J’ai toujours été de nature curieuse. Au gymnase, j’ai choisi latin-grec-philosophie, car j’étais intéressé par l’origine des mots. Je retrouve la même impulsion en médecine : j’aime comprendre les mécanismes qui sont derrière les symptômes, l’origine des maladies. Je n’aurais jamais été satisfait d’agir uniquement en tant que praticien de la médecine ; en effet, j’ai toujours voulu aussi contribuer à créer de la connaissance, de la science. J’ai choisi de faire mon MD-PhD directement après mes études de médecine (Track 1) sur les conseils de mes mentors : si l’on débute par la clinique, on est déjà lancé, et cela peut être délicat ensuite de revenir à un statut d’étudiant, avec un salaire inférieur. On pourrait avoir l’impression de faire un pas en arrière.
Passer de la médecine à la recherche fondamentale, c’est difficile ?

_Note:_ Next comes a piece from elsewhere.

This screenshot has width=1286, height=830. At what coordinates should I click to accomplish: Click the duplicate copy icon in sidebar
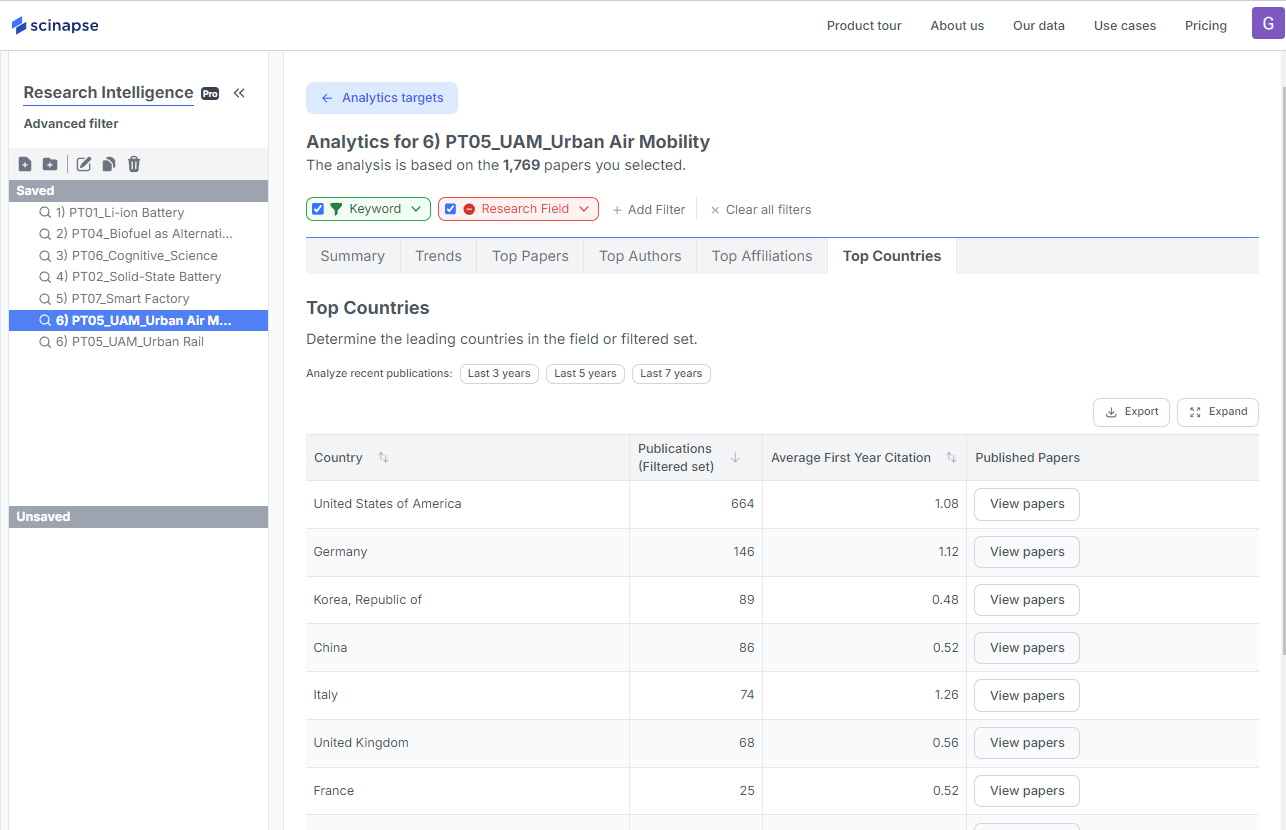pyautogui.click(x=109, y=164)
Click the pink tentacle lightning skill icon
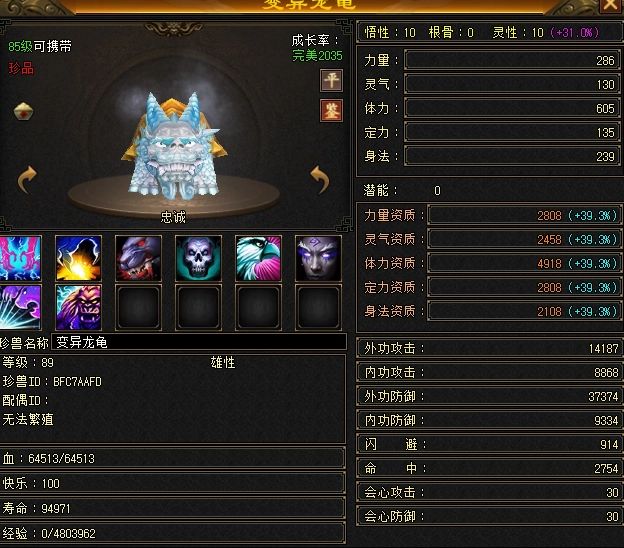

En 1ère année de MD-PhD, il faut se familiariser avec beaucoup de nouveaux éléments, cela passe par l’apprentissage d’un panel de compétences différent de celui enseigné pendant notre cursus de médecine. Il y a donc un certain rattrapage à faire si l’on se compare avec nos pairs ayant fait biologie. Mais au bout de six mois, voire une année, on devient relativement à l’aise. Faire de la recherche fondamentale, cela signifie aussi générer ses propres données, et c’est motivant ; mais en tant que médecin, je garde toujours une optique très appliquée, translationnelle.
S’imaginer revenir à la clinique après 3 ou 4 ans de labo, c’est un stress ?
Un peu. Il faudra sans doute rafraîchir mes connaissances, réétudier un peu. Si je me base sur les dires de mes prédécesseurs, je m’attends à un premier mois assez costaud ! Mais tout est déjà là, dans ma tête, il suffira juste de rouvrir la boîte. Faire un MD-PhD, cela ne signifie pas être un meilleur clinicien que les cliniciens, ni un meilleur chercheur que les chercheurs. En revanche, grâce à cette formation hybride, on aura développé cette capacité assez unique à faire des liens entre les deux domaines.
La recherche, ce n’est pas non plus un long fleuve tranquille, il y a des échecs, des découragements…
Lorsque l’on travaille dans la recherche, les choses se passent rarement comme on l’avait prévu, soit que l’on obtienne un résultat négatif, soit un résultat auquel on ne s’attendait pas. Mais à travers ces échecs, on apprend énormément sur notre thématique de recherche et sur la recherche en général. C’est un peu paradoxal, mais des résultats négatifs obligent à creuser plus en détail notre sujet et à décortiquer les mécanismes à l’œuvre pour réellement devenir un expert dans notre domaine.